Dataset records
Segment Open

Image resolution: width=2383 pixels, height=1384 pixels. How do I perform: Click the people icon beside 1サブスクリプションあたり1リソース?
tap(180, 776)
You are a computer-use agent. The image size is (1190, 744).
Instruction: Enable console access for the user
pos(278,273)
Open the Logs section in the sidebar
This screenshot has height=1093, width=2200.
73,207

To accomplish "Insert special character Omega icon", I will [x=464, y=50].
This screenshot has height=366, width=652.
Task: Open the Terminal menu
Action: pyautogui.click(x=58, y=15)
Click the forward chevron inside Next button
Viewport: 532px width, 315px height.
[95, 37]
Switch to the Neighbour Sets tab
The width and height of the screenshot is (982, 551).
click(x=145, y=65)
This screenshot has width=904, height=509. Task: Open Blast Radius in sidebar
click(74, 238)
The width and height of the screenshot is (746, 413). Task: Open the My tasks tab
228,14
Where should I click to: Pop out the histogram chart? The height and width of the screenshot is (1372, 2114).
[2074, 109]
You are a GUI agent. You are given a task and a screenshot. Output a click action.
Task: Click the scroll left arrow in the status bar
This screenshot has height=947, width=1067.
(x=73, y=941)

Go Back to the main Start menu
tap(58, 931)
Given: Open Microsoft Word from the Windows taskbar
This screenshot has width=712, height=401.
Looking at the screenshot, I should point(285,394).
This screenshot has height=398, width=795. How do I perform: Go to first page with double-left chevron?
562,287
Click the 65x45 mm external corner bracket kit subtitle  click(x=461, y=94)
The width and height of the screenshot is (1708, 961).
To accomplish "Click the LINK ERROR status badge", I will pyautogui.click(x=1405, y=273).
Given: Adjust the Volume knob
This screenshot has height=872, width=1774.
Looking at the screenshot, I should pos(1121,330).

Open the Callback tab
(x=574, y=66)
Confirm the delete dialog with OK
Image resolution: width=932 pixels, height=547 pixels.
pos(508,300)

Segment Closed

#### What you should do
Write the entries above out again. Match them exactly.

#### Task output
Image resolution: width=2383 pixels, height=1384 pixels. How do I perform: Click the people icon beside 1サブスクリプションあたり1リソース?
tap(180, 776)
You are a computer-use agent. The image size is (1190, 744).
Instruction: Enable console access for the user
pos(278,273)
Open the Logs section in the sidebar
This screenshot has height=1093, width=2200.
73,207

To accomplish "Insert special character Omega icon", I will [x=464, y=50].
This screenshot has height=366, width=652.
Task: Open the Terminal menu
Action: pyautogui.click(x=58, y=15)
Click the forward chevron inside Next button
Viewport: 532px width, 315px height.
[95, 37]
Switch to the Neighbour Sets tab
The width and height of the screenshot is (982, 551).
click(x=145, y=65)
This screenshot has width=904, height=509. Task: Open Blast Radius in sidebar
click(74, 238)
The width and height of the screenshot is (746, 413). Task: Open the My tasks tab
228,14
Where should I click to: Pop out the histogram chart? The height and width of the screenshot is (1372, 2114).
[2074, 109]
You are a GUI agent. You are given a task and a screenshot. Output a click action.
Task: Click the scroll left arrow in the status bar
This screenshot has height=947, width=1067.
(x=73, y=941)

Go Back to the main Start menu
tap(58, 931)
Given: Open Microsoft Word from the Windows taskbar
This screenshot has width=712, height=401.
Looking at the screenshot, I should point(285,394).
This screenshot has height=398, width=795. How do I perform: Go to first page with double-left chevron?
562,287
Click the 65x45 mm external corner bracket kit subtitle  click(x=461, y=94)
The width and height of the screenshot is (1708, 961).
To accomplish "Click the LINK ERROR status badge", I will pyautogui.click(x=1405, y=273).
Given: Adjust the Volume knob
This screenshot has height=872, width=1774.
Looking at the screenshot, I should pos(1121,330).

Open the Callback tab
(x=574, y=66)
Confirm the delete dialog with OK
Image resolution: width=932 pixels, height=547 pixels.
pos(508,300)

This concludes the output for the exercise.